The balloting proceeded, New York forced the two-thirds rule on the convention, but Mr. [683] Douglas's friends stood a solid phalanx around him, and would vote for no person or thing but him, and Squatter Sovereignty was his shibboleth. No conclusion could be reached, and the convention adjourned to meet at Baltimore on June 18th.

It was always a proud memory to Mr. Davis that Massachusetts gave him forty-nine votes, in unbroken succession, a testimonial of confidence and respect that cannot be lost or, like his name on Cabin John Bridge, be chiselled out of the work. Perhaps, had he stood among the citizens of other Northern States with his heart and hand open to them as he did in Massachusetts, his services might have been more potent to preserve peace. Years before the feud between the States had culminated in bitterness, I had a theory which perhaps, like Black Hawk's plan for abolishing slavery, was at least original if not practicable — that was to send the boys and girls of the North to schools in the South, and send our boys and girls to the North. The people of the two sections are not the same people, but are the complement of each other, and their extreme opinions would have thus been modified by the education of each in the other's sphere.

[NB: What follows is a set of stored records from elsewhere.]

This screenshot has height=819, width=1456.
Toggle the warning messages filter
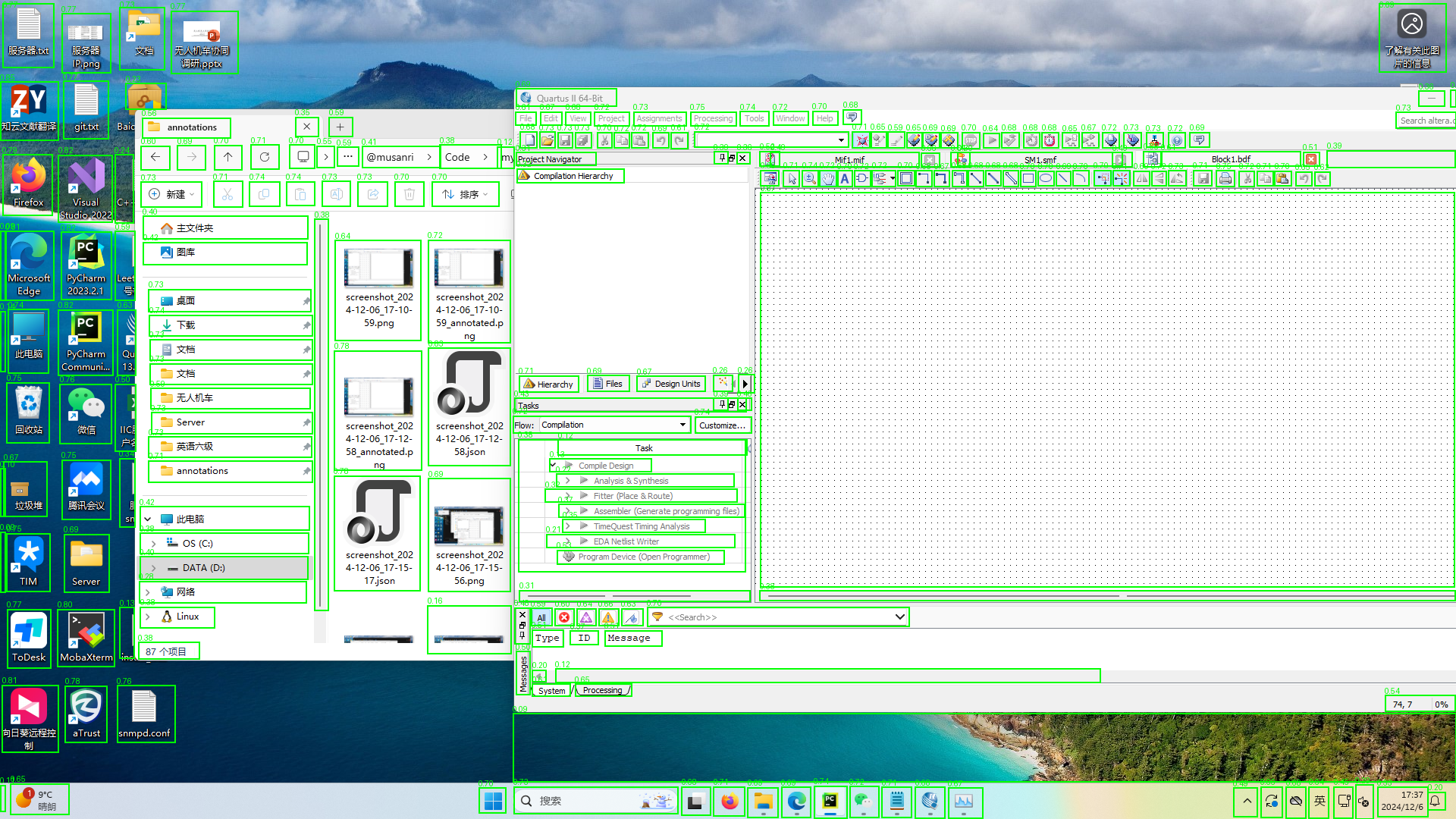[x=608, y=617]
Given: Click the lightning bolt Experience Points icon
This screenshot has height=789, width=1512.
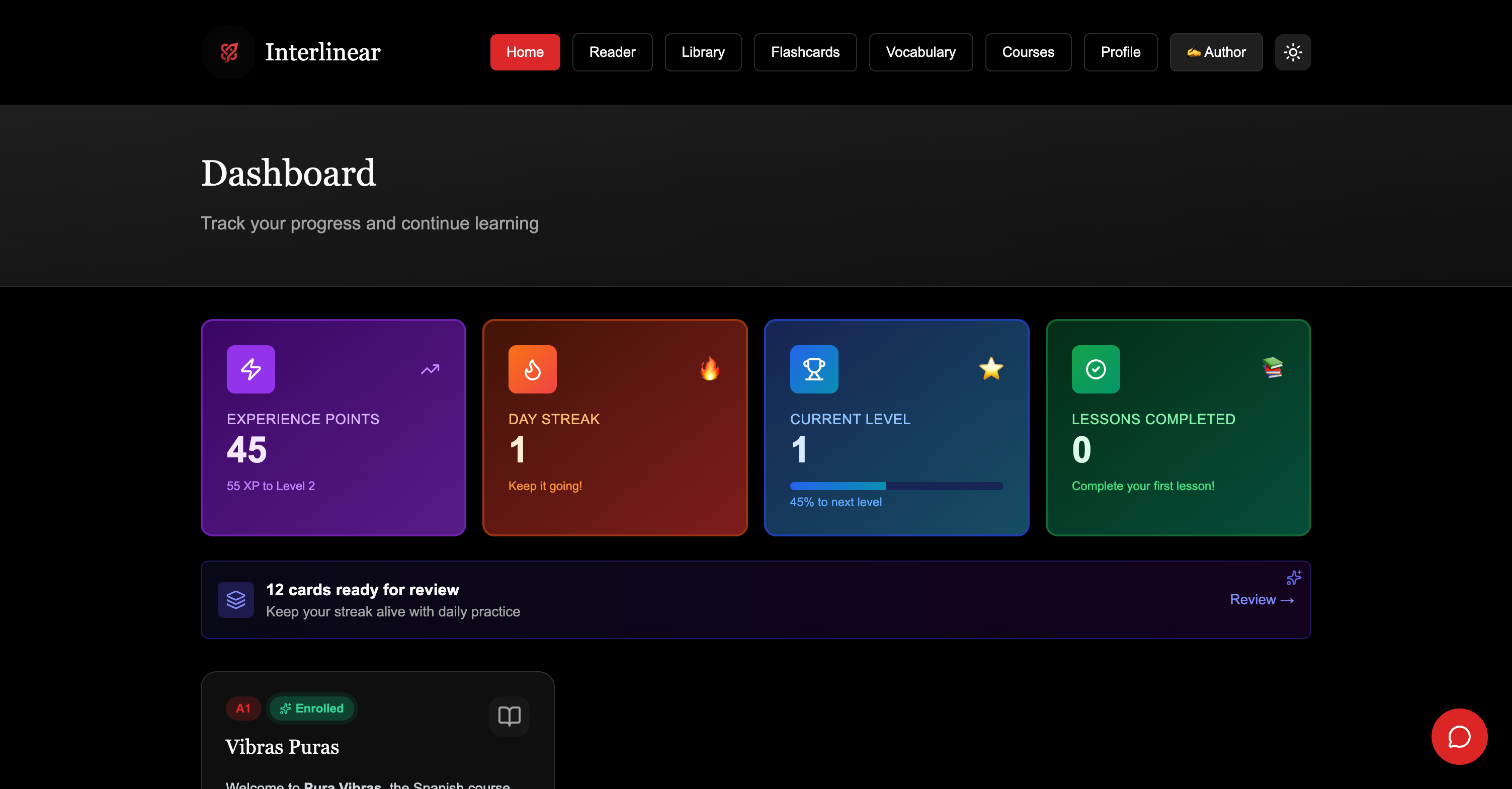Looking at the screenshot, I should pos(250,369).
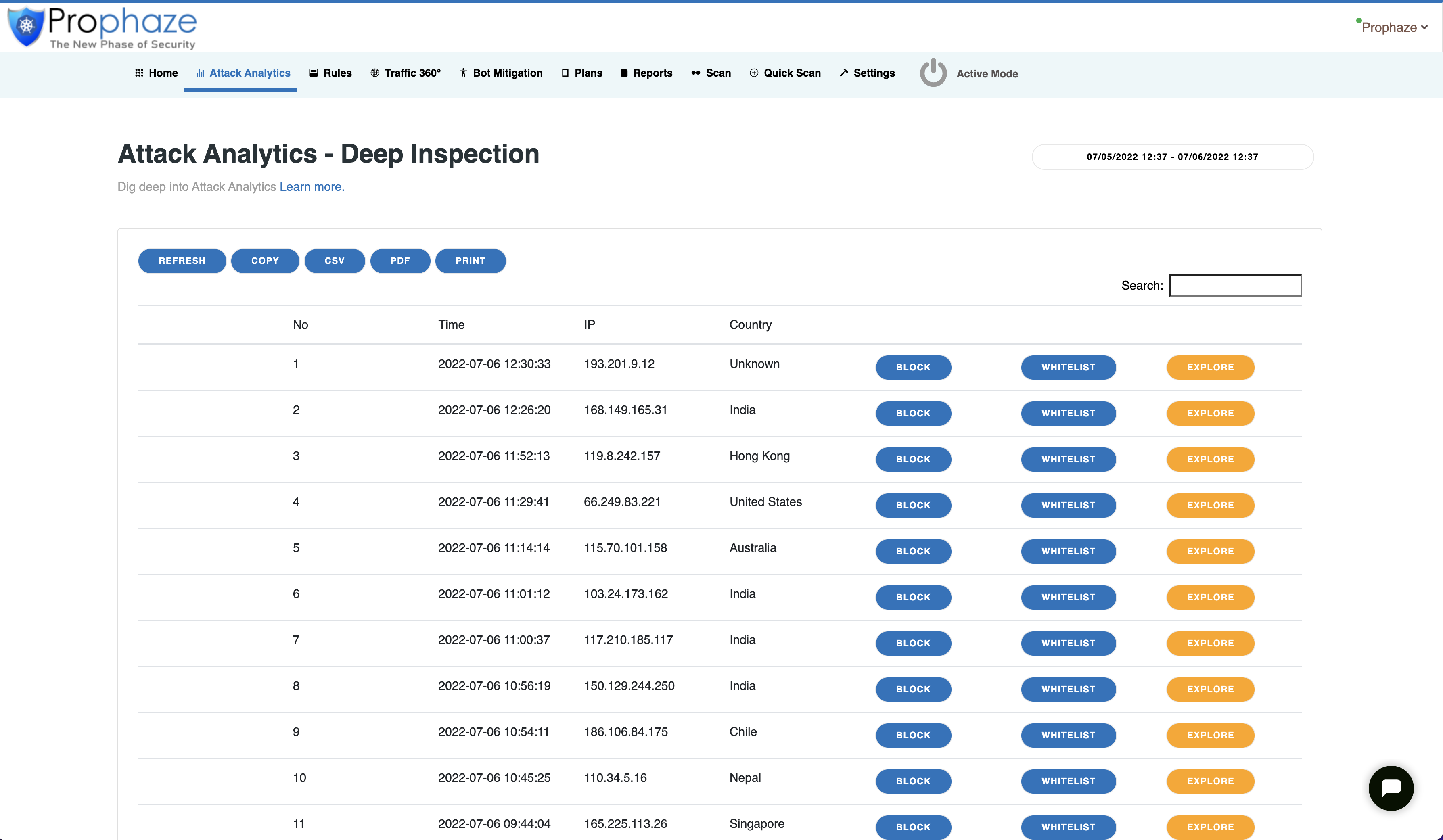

In Baltimore. June 18th, the convention met again with General Cushing again in the [684] chair. Everyone who could find standing room went from the adjacent cities. It put one in mind of the old Scotch song, “O little wot ye wha's coming.” New York, Pennsylvania, New Jersey, Delaware, Ohio, Illinois, Kentucky, Tennessee, Virginia, South Carolina, North Carolina-indeed, the anxious, thoughtful men from all the States poured in with propositions of pacification. They talked in groups of twos and threes in subdued tones, and listened to the proceedings of the convention as to their doom. In the galleries there were extraordinary scenes and by-plays. A Western lady was criticising most severely the South and all things Southern, when an old man, who was supposed to be a preacher, looked at her and said, in a persuasive tone, “Oh, lady, please don't do and talk so ugly, we are not as bad as you think.”

The balloting continued until June 18th, when Mr. Howard introduced a resolution that the original delegates to Charleston should receive tickets of admission, but it was defeated by Mr. Douglas's friends. The new delegates elected to fill the vacant seats were admitted, though they represented a very small minority of their States; the motion was made to refer the seceding delegates' application for admission to the Committee on Credentials, from which, now that the Southern [685] element had been eliminated, there could be no hope of a favorable action.

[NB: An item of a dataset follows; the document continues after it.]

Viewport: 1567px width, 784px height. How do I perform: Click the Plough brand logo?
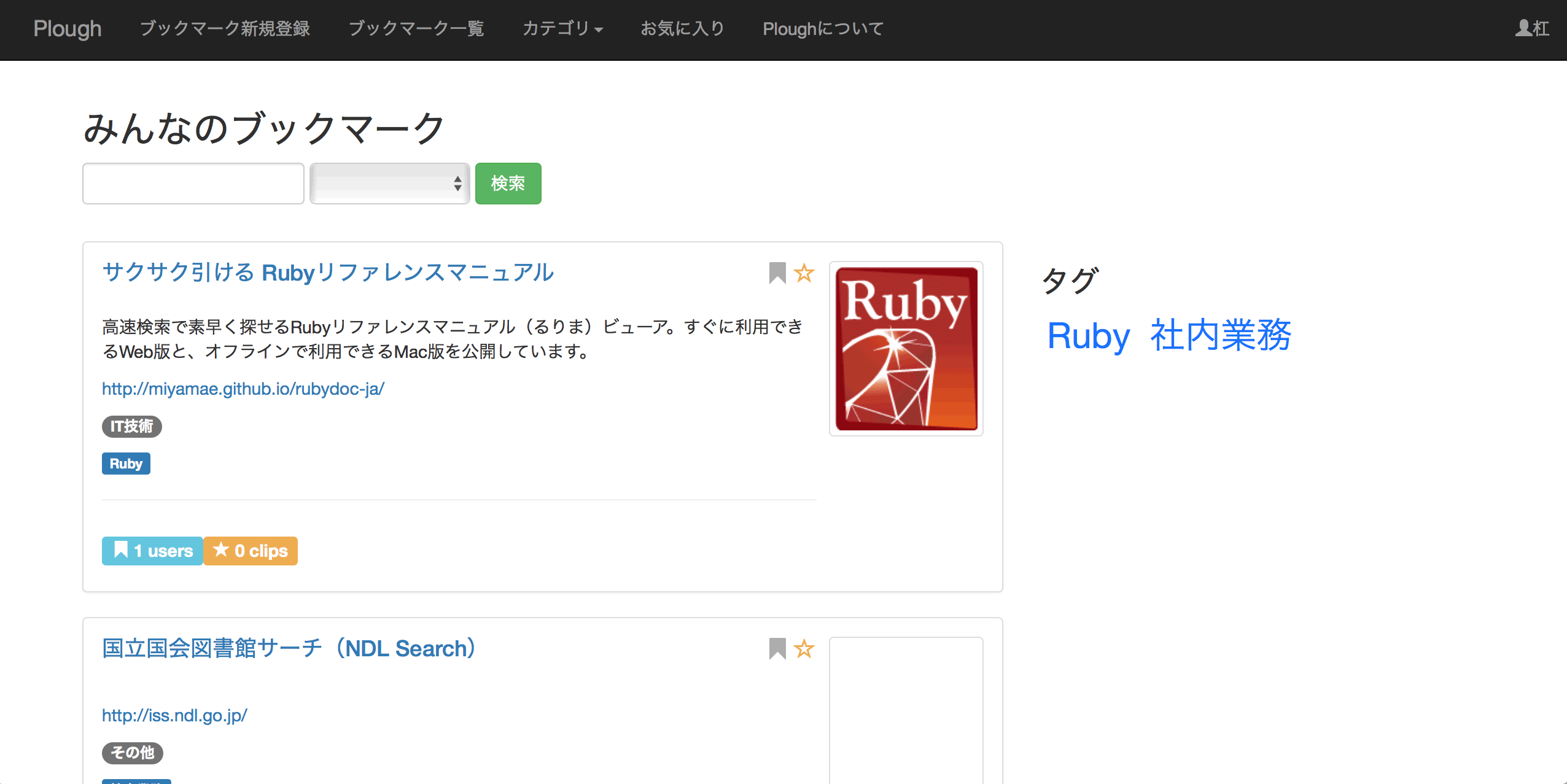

That remnant of the Southern party was again divided by the candidacy of the Honorable John Bell, of Tennessee. “Spent by the fury of the shock,” the different Democratic candidates each sustained a defeat, as was to have been expected, until the party united on the nomination and election of handsome, knightly Mr. Breckenridge, who told me immediately after it, “I trust I have the courage to lead a forlorn hope.”

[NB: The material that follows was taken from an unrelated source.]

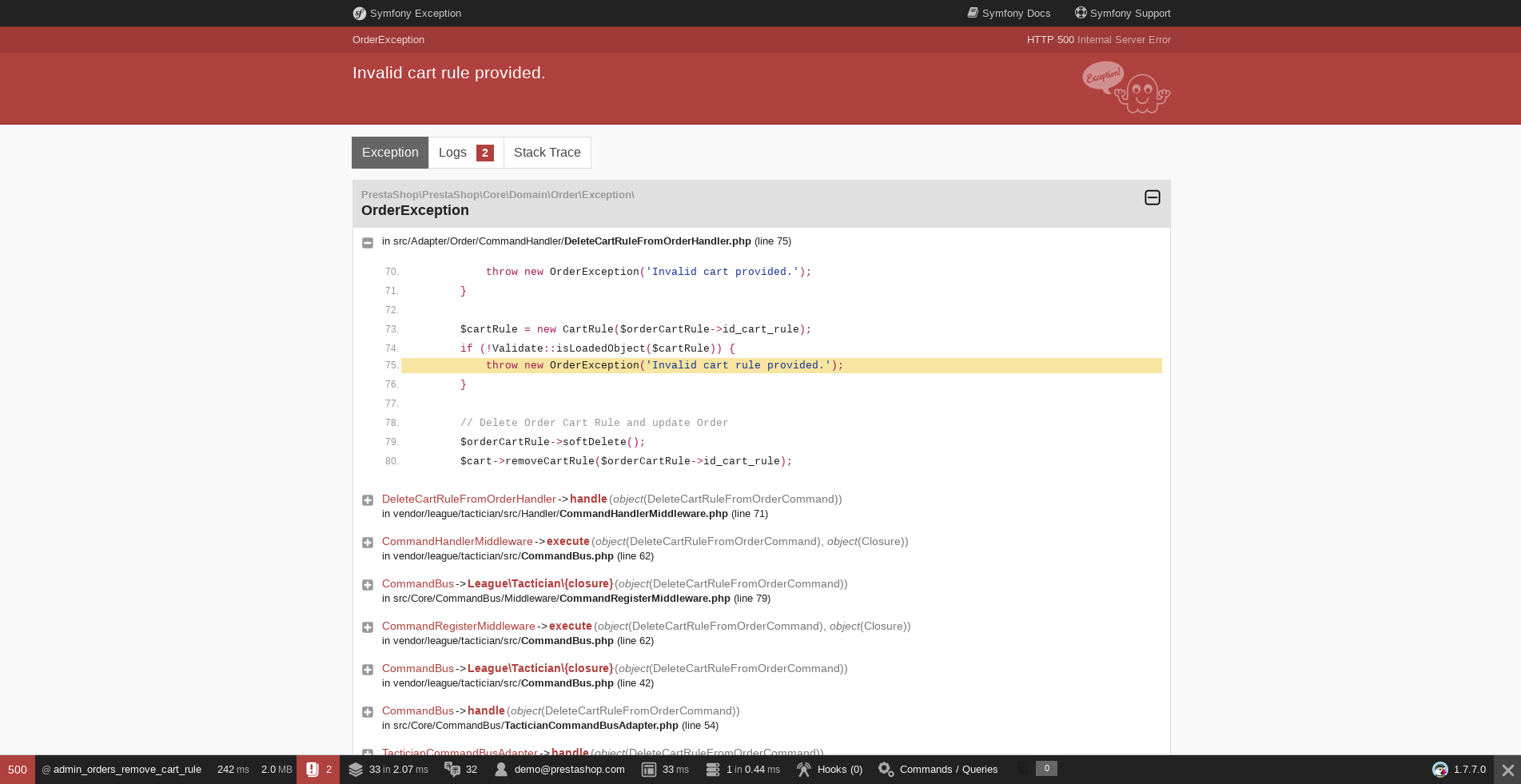Collapse the OrderException code block
1521x784 pixels.
click(1152, 197)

Thus Mr. Lincoln was finally elected over the divided household of our faith on issues antagonistic to our institutions. To the South he represented nothing but the embodiment of the enmity of his party. He was the candidate of a part only of the people of the United States, elected with the express understanding that he would rule in hostility over the minority, while ostensibly acting as the guardian of the whole country.

1 For a fuller statement refer to the Rise and Fall of the Confederate Government, by Jefferson Davis.